Smallpox of monkeys, the first case identified in Italy. Rare viral disease found mostly in tropical countries of central and western Africa, is caused by the Monkeypox virus which belongs to the orthopoxvirus group. Do you need to worry? Here’s what the experts think.
Bassetti
“I said we would have cases of monkeypox in Italy, Spain and Portugal are just around the corner. Now it is a European and global problem, we need to do the tracking very well and stop an outbreak that has started.” . Matteo Bassetti, director of infectious diseases of the San Martino Polyclinic in Genoa, underlines this to Adnkronos Health. “One good thing is that anyone who is vaccinated for smallpox should be covered, but this vaccination from 1974 onwards hasn’t been done. A major part of the population does not have the smallpox vaccine and could be discovered,” he warns.
“There is no specific cure for smallpox, in general these forms are self-limited, have a duration and then resolve themselves. The risks – explains Bassetti – are those of an intra-human infection, or that there may be transmission to more people if it comes out of these clusters that we have had especially among homosexual people, and it can become a problem “.
Gismondo
“Absolutely no panic, but maximum attention”: microbologist Maria Rita Gismondo invites you to remain calm, but act quickly. “For now, these are isolated cases – the director of the Laboratory of clinical microbiology, virology and diagnostics of bio-emergencies of the Sacco hospital in Milan comments to Adnkronos Salute – So they are cases that can be absolutely circumscribed, given that they are correctly reported. and they must be limited now “, urges the expert.
I pray
The increase in cases of monkeypox between Europe and the US, especially after the first Italian case reported by Inmi Spallanzani of Rome in a young man returning from the Canary Islands, “obviously is something that worries us.
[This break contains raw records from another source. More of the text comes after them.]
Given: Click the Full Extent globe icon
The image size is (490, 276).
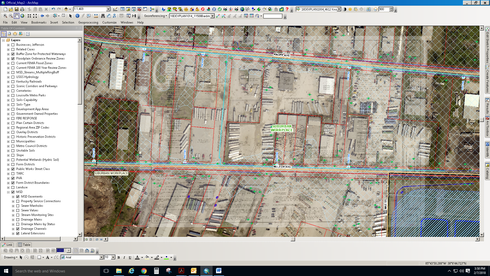Looking at the screenshot, I should (x=22, y=16).
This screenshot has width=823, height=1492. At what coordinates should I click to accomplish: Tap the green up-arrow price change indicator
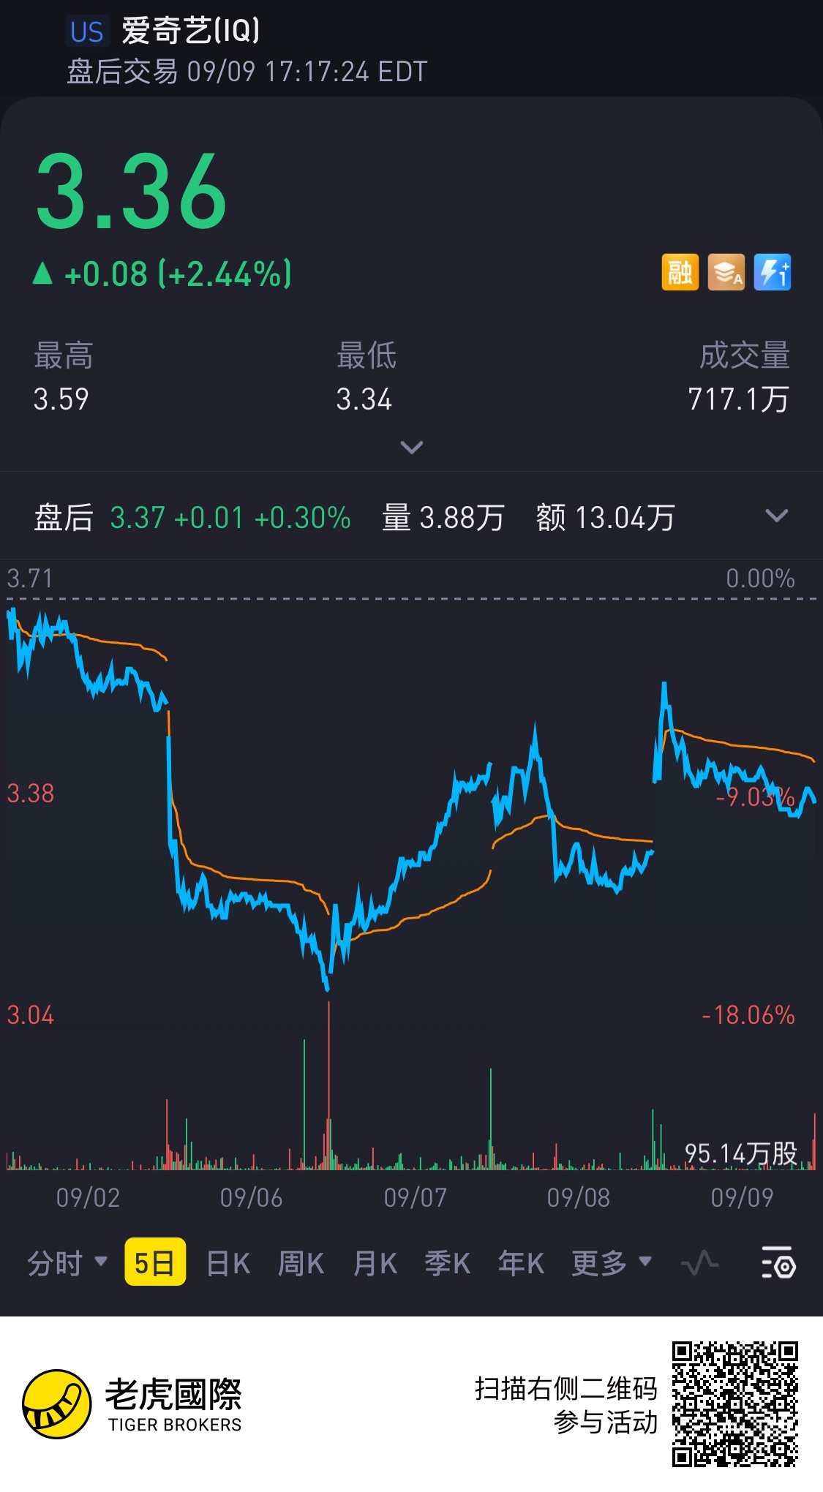(x=43, y=274)
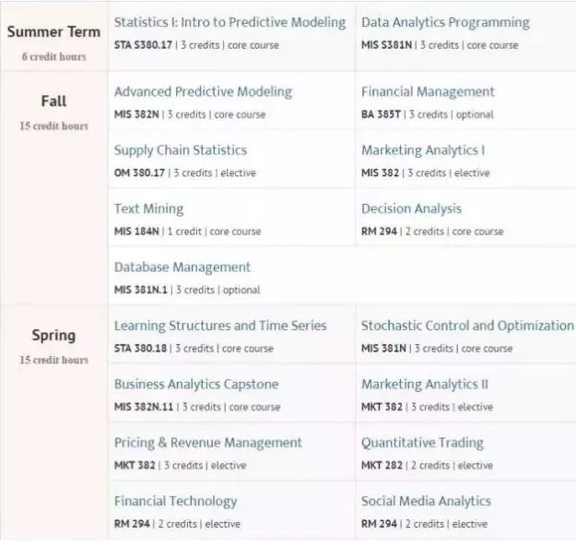576x546 pixels.
Task: Select the Fall term row header
Action: click(x=53, y=101)
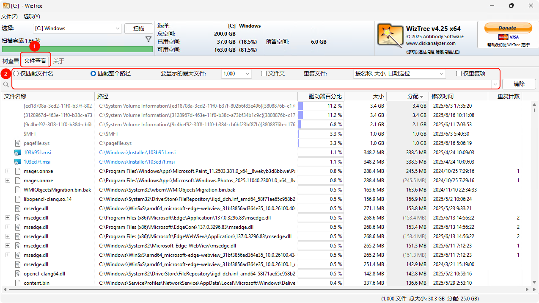Click the content.bin file icon
The height and width of the screenshot is (303, 539).
point(17,283)
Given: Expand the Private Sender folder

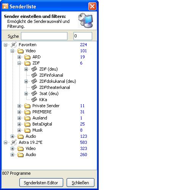Looking at the screenshot, I should point(19,106).
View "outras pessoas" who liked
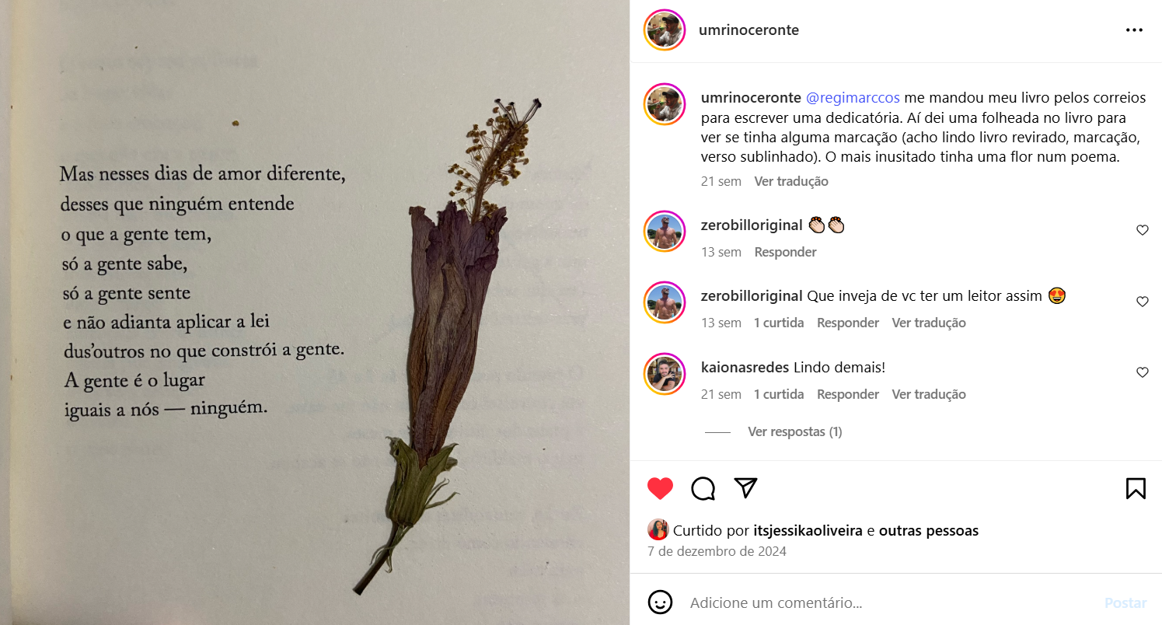Screen dimensions: 1162x625 point(929,531)
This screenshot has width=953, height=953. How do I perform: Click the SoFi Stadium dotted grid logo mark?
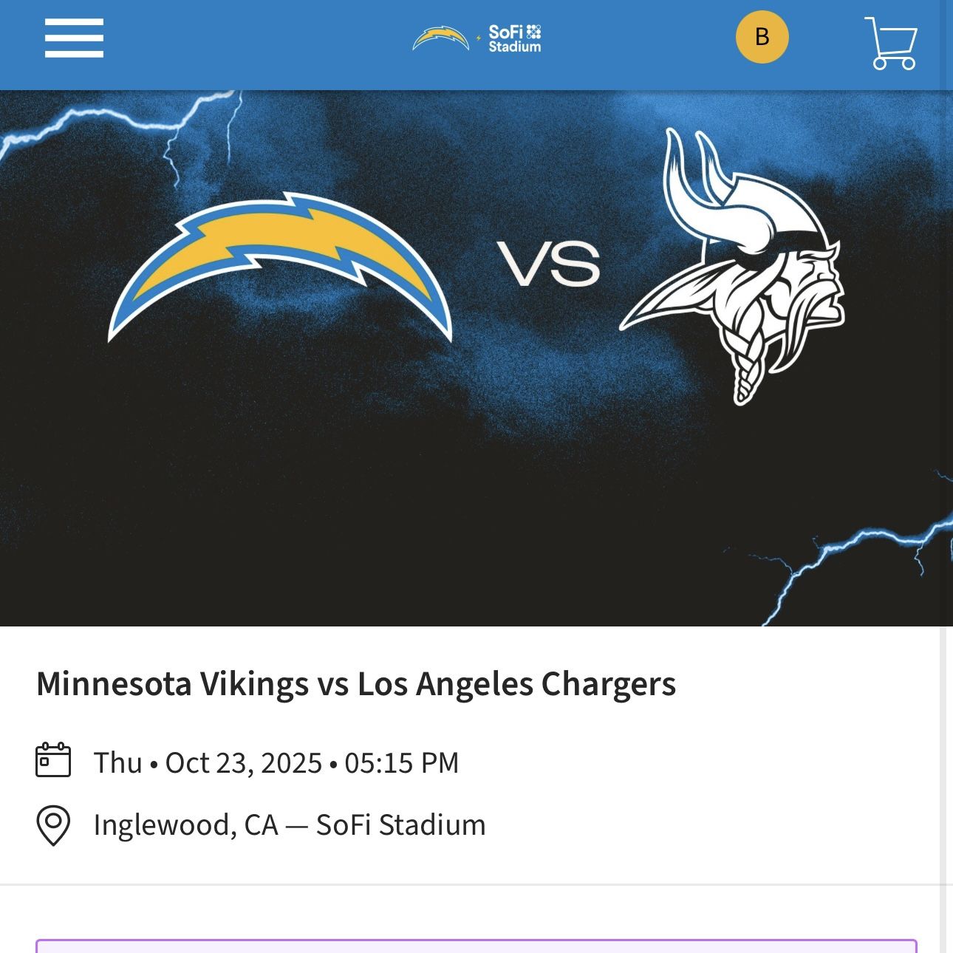pos(533,32)
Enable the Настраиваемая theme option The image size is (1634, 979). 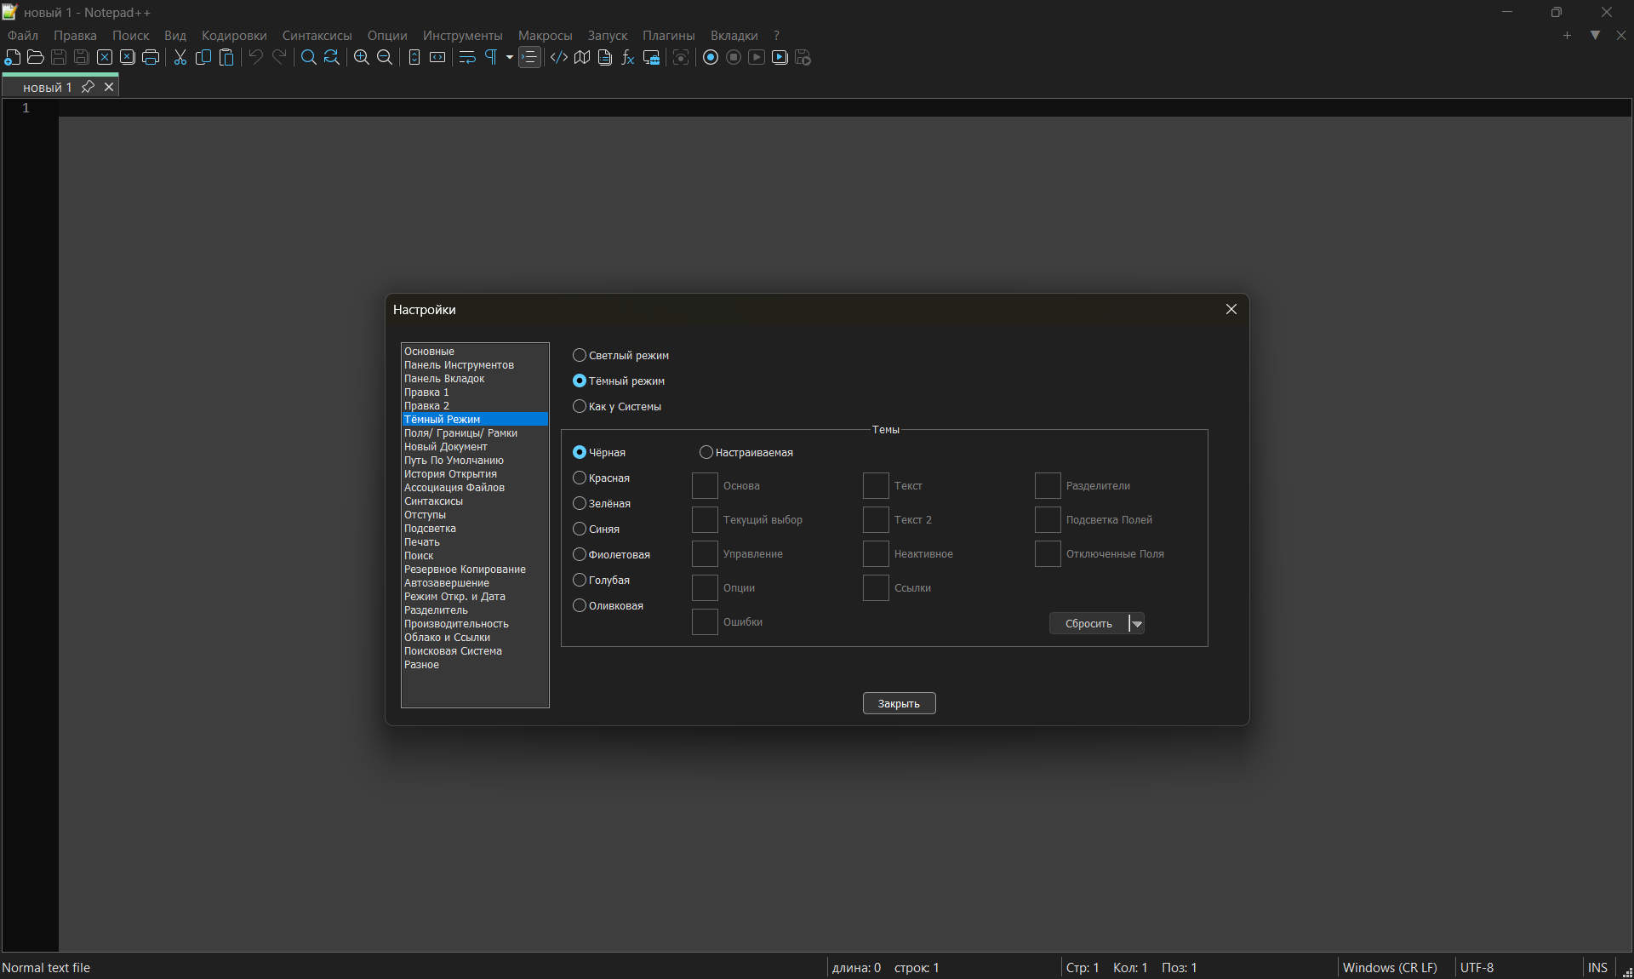click(x=706, y=452)
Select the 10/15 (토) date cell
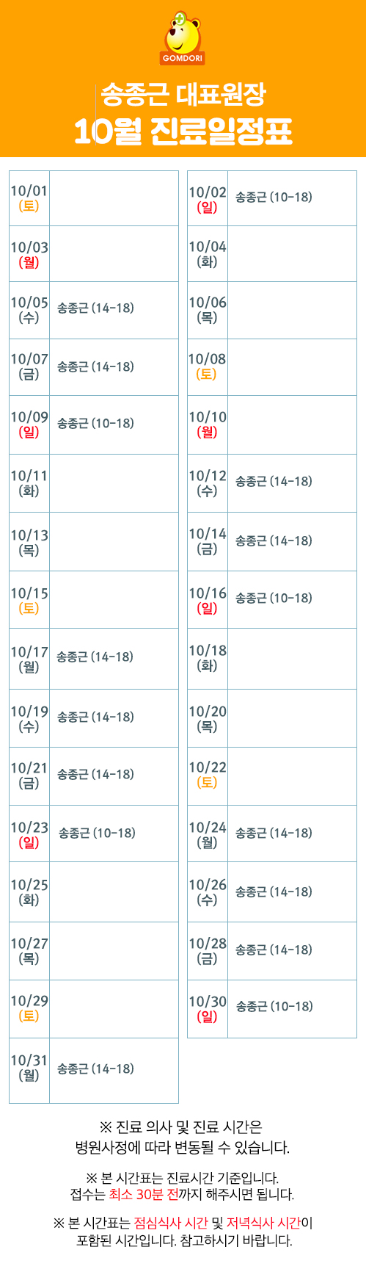Viewport: 366px width, 1280px height. pyautogui.click(x=29, y=600)
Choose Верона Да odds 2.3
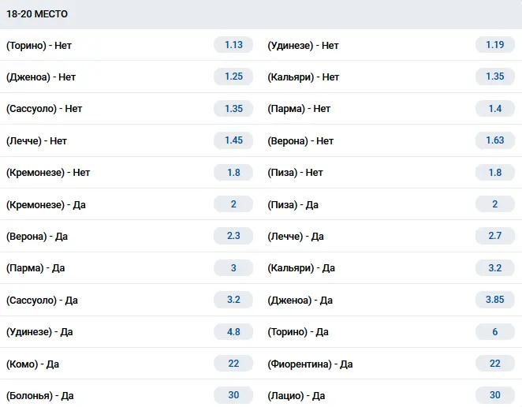 click(x=233, y=236)

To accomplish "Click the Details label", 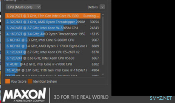I will pos(93,7).
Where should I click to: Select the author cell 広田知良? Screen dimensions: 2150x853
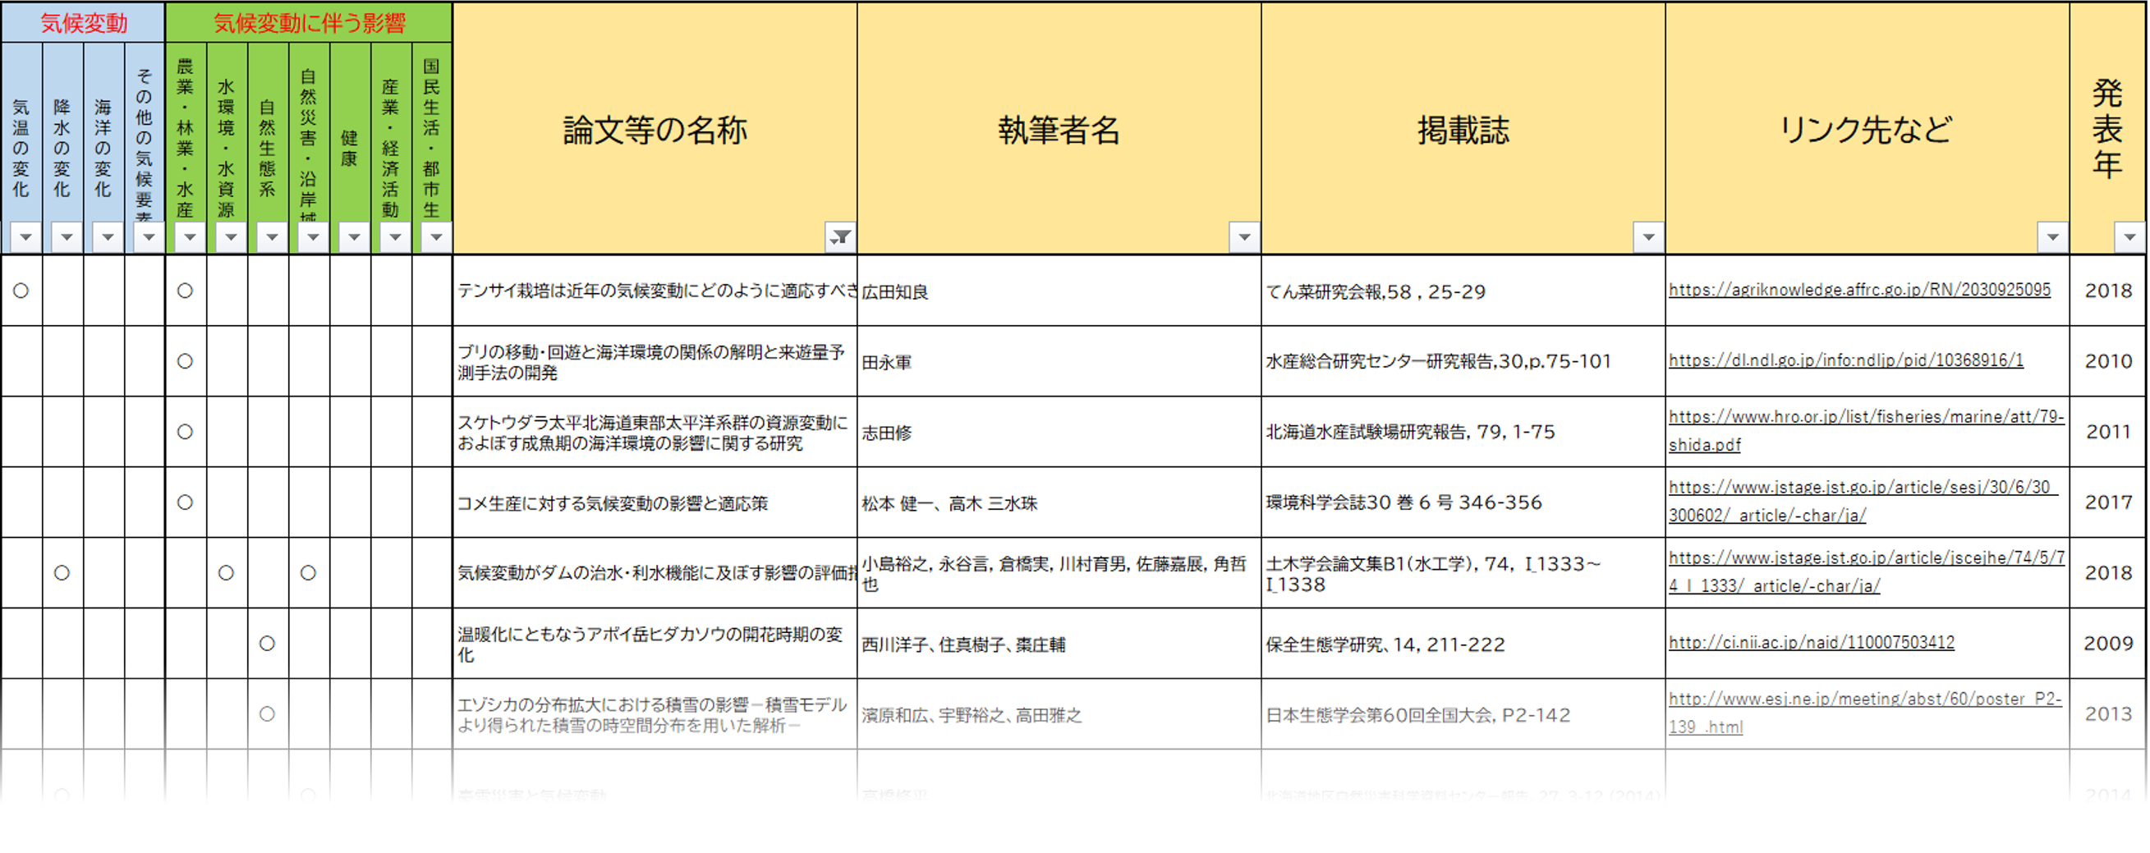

At the moment, however, it is only necessary to proceed. correctly with timely reports and specific attention in the laboratories “alerted on the subject. The virologist Fabrizio Pregliasco says no to alarmism, but – consulted by Adnkronos Salute – invites us to act promptly. “We pay attention to suspected cases and activate a national reporting network as for acute pediatric hepatitis” of unknown etiology, is the invitation of the professor at the State University of Milan and medical director of Irccs Galeazzi.